### [GIVEN PROBLEM]
Reproduce the listing from the line with "rural (241, 2341)" up to and including the line with "Vacatures (82, 337)".

### [TASK INPUT]
◇ ◇ ◇ ◇

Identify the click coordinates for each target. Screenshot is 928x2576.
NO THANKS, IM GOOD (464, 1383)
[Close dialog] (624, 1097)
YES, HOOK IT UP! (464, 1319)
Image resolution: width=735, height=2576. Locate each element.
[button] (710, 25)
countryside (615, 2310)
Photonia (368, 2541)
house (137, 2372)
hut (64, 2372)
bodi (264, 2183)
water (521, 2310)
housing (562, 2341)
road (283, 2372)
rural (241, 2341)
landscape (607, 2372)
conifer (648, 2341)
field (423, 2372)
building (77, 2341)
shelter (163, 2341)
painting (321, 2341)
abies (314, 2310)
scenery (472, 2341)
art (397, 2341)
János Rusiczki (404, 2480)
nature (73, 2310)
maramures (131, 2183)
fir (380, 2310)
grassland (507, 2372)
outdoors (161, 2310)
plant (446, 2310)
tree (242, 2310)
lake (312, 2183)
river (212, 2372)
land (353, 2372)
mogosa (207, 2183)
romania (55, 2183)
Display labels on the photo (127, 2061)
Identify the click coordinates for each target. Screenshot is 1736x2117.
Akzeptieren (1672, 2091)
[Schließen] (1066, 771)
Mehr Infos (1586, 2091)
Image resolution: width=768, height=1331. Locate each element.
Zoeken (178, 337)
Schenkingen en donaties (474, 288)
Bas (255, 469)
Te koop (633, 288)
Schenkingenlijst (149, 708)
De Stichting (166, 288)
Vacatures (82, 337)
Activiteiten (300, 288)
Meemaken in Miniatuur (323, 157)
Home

◇ ◇ ◇ ◇

### [THE RESULT]
rural (241, 2341)
landscape (607, 2372)
conifer (648, 2341)
field (423, 2372)
building (77, 2341)
shelter (163, 2341)
painting (321, 2341)
abies (314, 2310)
scenery (472, 2341)
art (397, 2341)
János Rusiczki (404, 2480)
nature (73, 2310)
maramures (131, 2183)
fir (380, 2310)
grassland (507, 2372)
outdoors (161, 2310)
plant (446, 2310)
tree (242, 2310)
lake (312, 2183)
river (212, 2372)
land (353, 2372)
mogosa (207, 2183)
romania (55, 2183)
Display labels on the photo (127, 2061)
Identify the click coordinates for each target. Screenshot is 1736x2117.
Akzeptieren (1672, 2091)
[Schließen] (1066, 771)
Mehr Infos (1586, 2091)
Image resolution: width=768, height=1331. Locate each element.
Zoeken (178, 337)
Schenkingen en donaties (474, 288)
Bas (255, 469)
Te koop (633, 288)
Schenkingenlijst (149, 708)
De Stichting (166, 288)
Vacatures (82, 337)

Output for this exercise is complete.